Mimomys davakosi VAN DE WEERD, 1979 . The Siberian vole is very similar in size and tooth morphology to the form from Greece. The observable difference is in somewhat higher hypsodonty expressed in the height of the anterior dentine tract (Ea or anterosinuid), with a range of 0.55–0.7– 0.95 (min-mean-max; n = 23) compared to 0.0–0.26–0.47 (min-mean-max?; n = 21) or mean value of 0.41 (n = 14) in the type locality of Ptolemais 3 ( van de Weerd 1979, Fejfar et al. 1990). Another hypsodonty-related distinction is somewhat deeper enamel islets in m 1 in the Siberian form: islets are obliterated by wear below crown heights of 0.9– 0.8 mm. In the type sample of P. davakosi , enamel islet disappears between crown heights of 1.15 and 0.89 mm ( van de Weerd 1979). The maximum crown height in the form from Greece, ca. 2.02 mm ( van de Weerd 1979: fig. 9) or lower (Hordijk and de Brujin 2009), is slightly lower than in Novaya Livenka (Hmax = 2.15).

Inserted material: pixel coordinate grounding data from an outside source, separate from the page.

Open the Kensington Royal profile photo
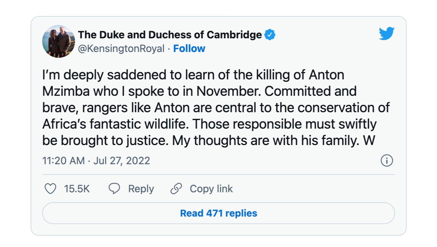Viewport: 437px width, 247px height. 58,41
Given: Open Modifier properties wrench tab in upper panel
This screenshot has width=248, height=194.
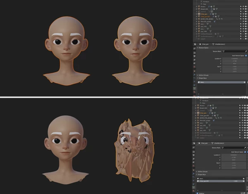Looking at the screenshot, I should pos(195,75).
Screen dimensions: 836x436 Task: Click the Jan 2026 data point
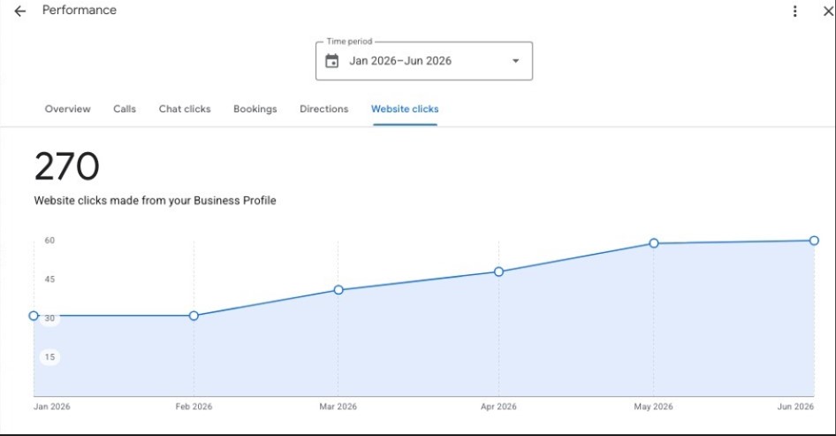[x=34, y=316]
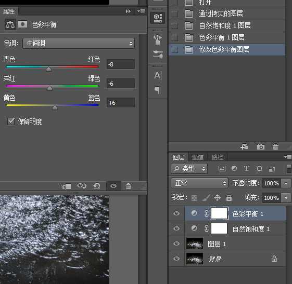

Mimomys vandermeuleni FEJFAR, MEIN et MOISSENET, 1990 . The Siberian form is more hypsodont than the Spanish form (anterosinuid ranging from ca. 0.5–0.6 mm). Another important distinction is deeper juvenile folds (crenulations) on the anteroconid of the vole from Almenara ( Fejfar et al. 1990). The main difference indicating separate lineages is the predominance of two-rooted M 3 in P. vandermeuleni in contrast to the three-rooted condition in P. cf. davakosi from Siberia.

C o m m e n t s. Attribution of a vole species in West Siberia to the species described from northern Greece is forced by a surprising similarity of morphology of both forms, but our identification of the Novaya Livenka species is tentative. We suspect an independent taxon in Siberia after at least one million years of protomimomyid vole evolution in Eurasia, with several regional radiation centers. At the current state of knowledge, we refrain from a description of a new species, awaiting more data and recognition of more distinctive characters, most importantly on enamel microstructure, on Ruscinian Promimomys forms from the western Palearctic. The geological age of the type locality of P. davakosi, Ptolemais 3 in Greece is precisely bracketed by radiometric data between 4.9–4.81 Ma ( Hordijk and de Bruijn 2009). This seems to be older than the estimates of the Krutaya Gorka formation by Zykin (2012), 4.5–4.3 Ma. This age difference may account for a higher hypsodontу stage in the Siberian vole.

Nevertheless, the similarity in dental evolutionary stage of the Novaya Livenka Promimomys to P. davakosi provides important biochronological information that obviously needs an accurate age calibration in future.